03-10-2011 07:52 AM
We had an incident where some work around a SAN switch resulted in a connector to one of the ports being loosely connected.
Fortunately, we saw the problem through messages from the affected server in our centralized syslog. But syslog messages are easy to miss. We would like to be able to detect a similar situation in another way, such that it can show up in one of your alarming tools (Nagios, preferably).
So I performed an SNMP-walk in the SW-MIB::swFCPortEntry branch of one of our Brocade 5100 FC-switches. Then I partly pulled a connector from a port; according to the LEDs on the switch, the connector was still connected, but the involved server's syslog became full of complaints. I subsequently performed a number of SNMP-walks with various intervals. Finally, I looked at the various counters.
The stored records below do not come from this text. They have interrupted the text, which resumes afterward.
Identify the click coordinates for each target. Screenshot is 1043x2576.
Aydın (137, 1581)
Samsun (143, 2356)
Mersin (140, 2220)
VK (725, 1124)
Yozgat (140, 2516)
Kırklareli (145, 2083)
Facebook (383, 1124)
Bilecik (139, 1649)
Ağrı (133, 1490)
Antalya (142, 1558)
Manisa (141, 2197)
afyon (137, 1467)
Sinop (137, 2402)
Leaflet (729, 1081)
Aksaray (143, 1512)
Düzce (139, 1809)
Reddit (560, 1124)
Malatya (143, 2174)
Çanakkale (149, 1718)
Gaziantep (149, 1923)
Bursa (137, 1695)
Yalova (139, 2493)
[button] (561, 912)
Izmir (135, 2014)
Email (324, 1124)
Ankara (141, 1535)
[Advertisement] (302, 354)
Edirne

What I saw: Right after the incident, the value for SW-MIB::swFCPortRxBadOs rose sharply, but then it leveled out, even though the connector was still loosely connected (and the server was still complaining).
In the Port Administration web/java tool, I saw that the port's speed was now "N2"; I believe it was N4 before the change. But as some of our connectors may very well communicate at N2 speed in the normal situation, this cannot be used to detect loose connectors.
I also looked at counters in the FIBRE-CHANNEL-FE-MIB::fcFeMIB part of the SNMP tree, but found no useful counters there: No counter seemed to be able to provide a snapshot of current loose connectors.
Is there something I'm overlooking? Is there a way for us to discover when there is a loose connector in one of our Brocade switches?
Troels Arvin, Copenhagen
03-10-2011 09:02 AM
I think it would be difficult to do as no mechanism is in place which measures or triggers if a connector is not seated properly.
But if you really want this, you're best bet would be to monitor link -losses -failures etc., from the SW-MIB:swEndDevice tree in combination with errors (order discard bados portspeed etc) from the SW-MIB:swFCPort tree.
On other option is too set portspeed fixed to max speed the FCHBA supports. Your 4G port for example wouldn't step down in speed but would lose sync (which can be measured). I'm not sure if that works for 2G port as a lose connector from your example was happy at 2G.